Saturday, November 26, 2005

Glories of Ancient Egypt

An irreverently cheerful look at the exhibition, now at Daytona Beach: "The A new exhibit at Daytona Beach's Museum of Arts and Sciences, Glories of Ancient Egypt, really socks you in the head with exactly how besotted they were with post-life experience. It's kind of sweet, really, this feeling of someone trying to wave to you from eons and half a world away.And you can see the wave in these artifacts from the Museum of Fine Arts in Boston, more than 200 of them including the one that lured me in: a mummified kitten. Cat to the future.
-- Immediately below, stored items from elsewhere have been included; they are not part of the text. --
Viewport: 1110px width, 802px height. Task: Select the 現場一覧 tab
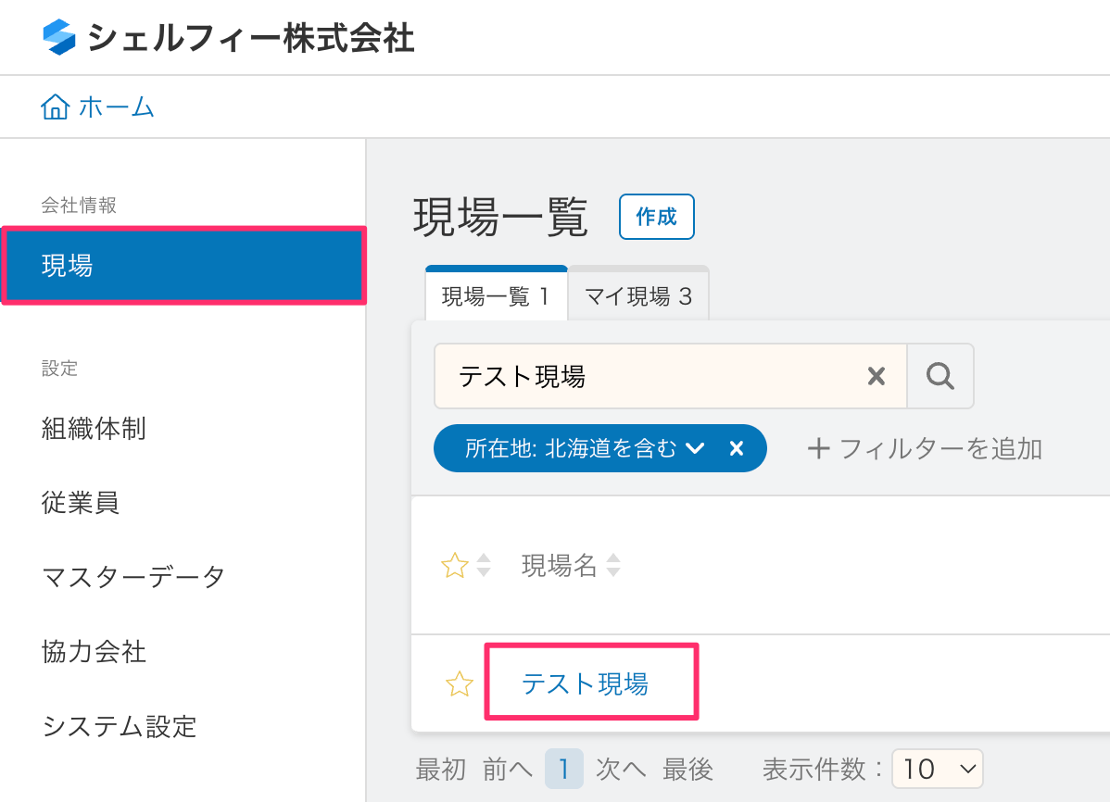tap(496, 297)
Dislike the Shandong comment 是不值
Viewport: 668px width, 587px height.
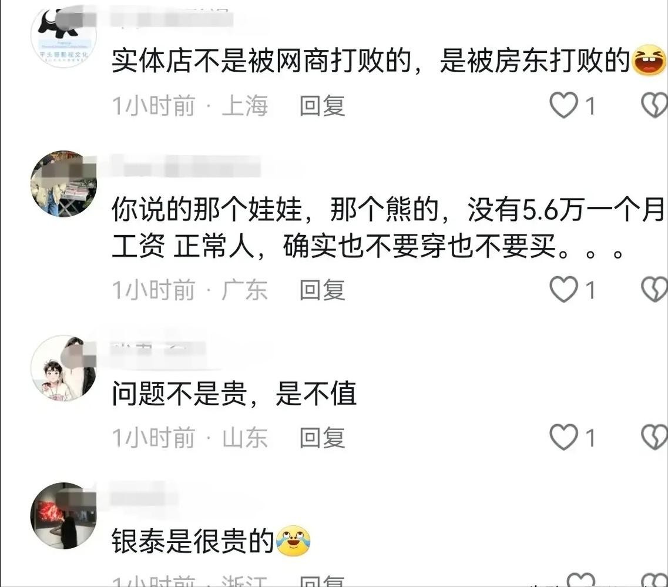pyautogui.click(x=654, y=437)

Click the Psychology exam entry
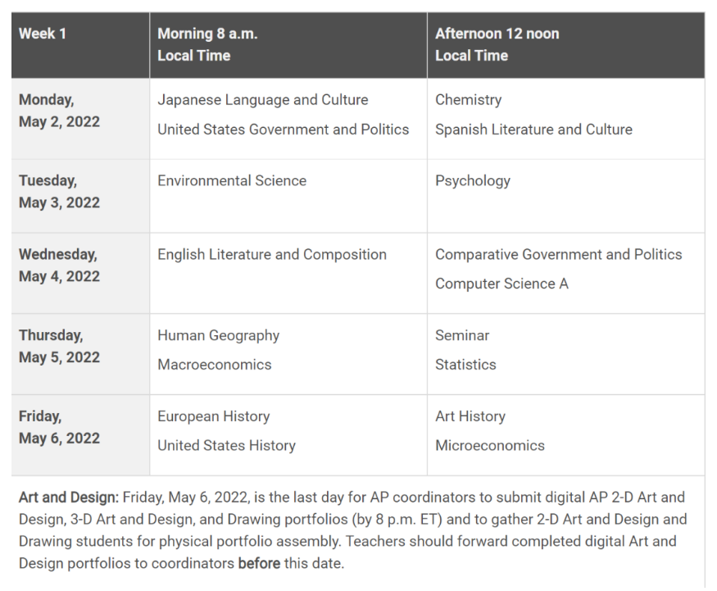click(472, 181)
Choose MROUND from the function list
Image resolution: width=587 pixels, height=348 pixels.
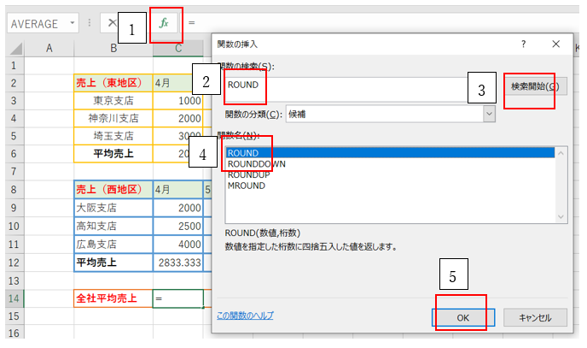point(247,186)
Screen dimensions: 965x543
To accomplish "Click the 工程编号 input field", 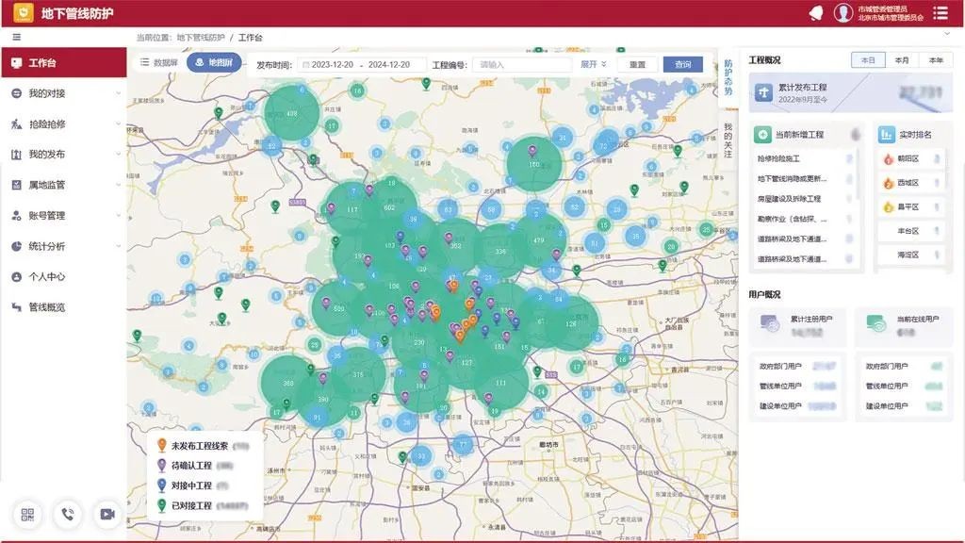I will click(x=521, y=65).
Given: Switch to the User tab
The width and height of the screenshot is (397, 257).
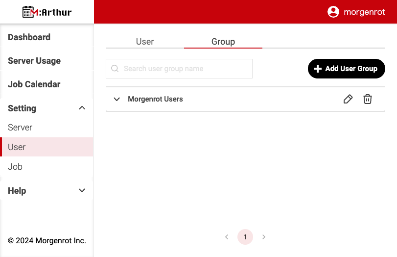Looking at the screenshot, I should click(145, 42).
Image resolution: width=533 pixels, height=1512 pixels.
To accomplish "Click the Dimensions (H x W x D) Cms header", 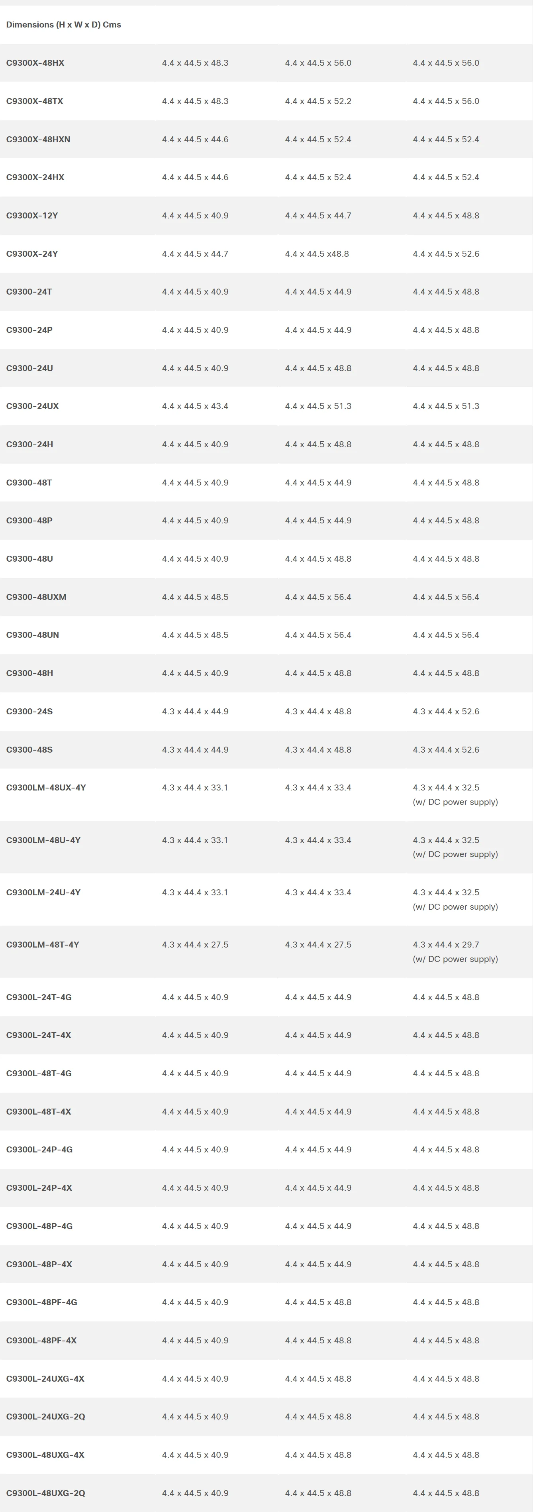I will click(63, 25).
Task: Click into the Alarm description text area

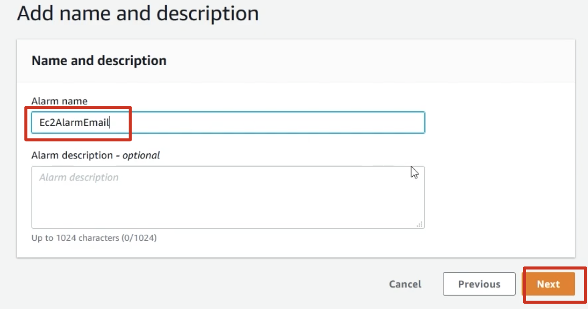Action: (228, 197)
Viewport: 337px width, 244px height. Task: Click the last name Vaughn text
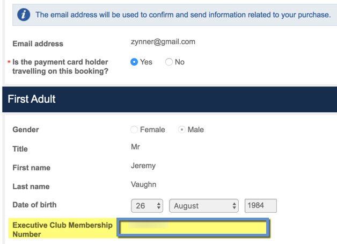pos(144,184)
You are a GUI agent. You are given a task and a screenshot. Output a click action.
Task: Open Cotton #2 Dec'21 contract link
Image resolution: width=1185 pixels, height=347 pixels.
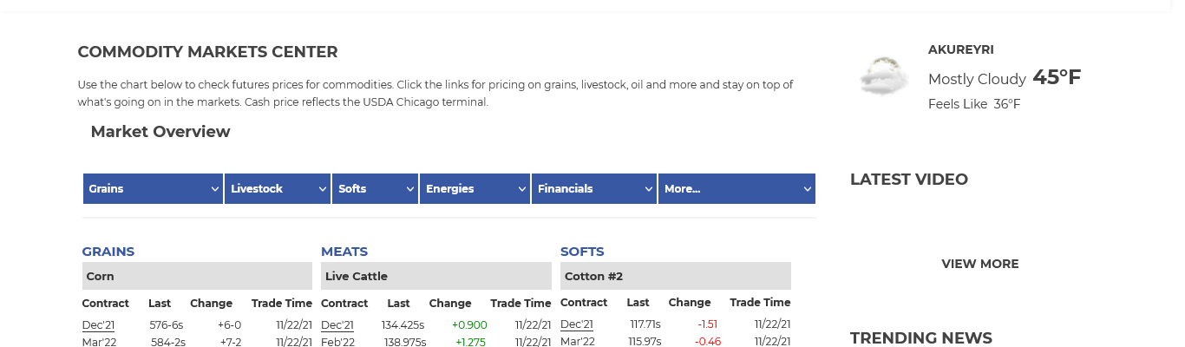click(x=577, y=324)

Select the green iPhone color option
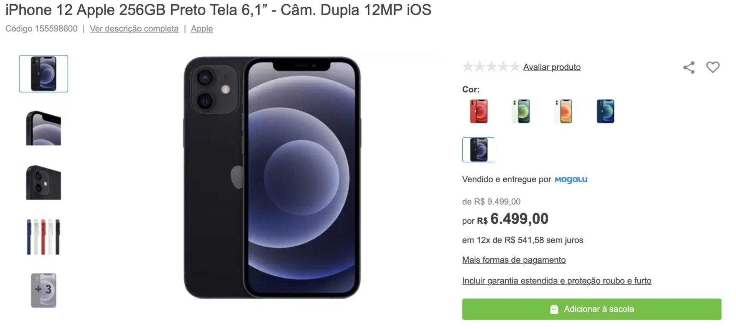[521, 111]
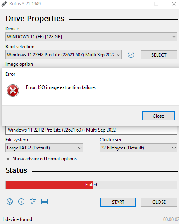179x224 pixels.
Task: Click the about info icon
Action: 21,201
It rests in a glass case and looks a little like a potato that has grown into a somewhat lewd and funny shape. Goodbye Kitty is just one of an incredible number of funerary artifacts, including shawabtis, little figurines that did menial work for you in the afterworld (post-mortem PAs), and gold toe and nail tips for the mummies, similar in intent to fake nails people wear now. Continuing the fashion survey, one of my favorite artifacts is a beadnet dress and broadcollar (the Egyptians brought much of the stuff of life with them to their tombs). At about 4,000 years old, it looks less dated than acid-washed jeans. I also loved the kohl sticks and mirror, which came about 1,000 years later. The idea that dressing up and packing on the eyeliner has been an important custom for thousands of years is so "Circle of Life" . . . it would make me cry if I weren't afraid of wrecking my makeup and my new silk dress."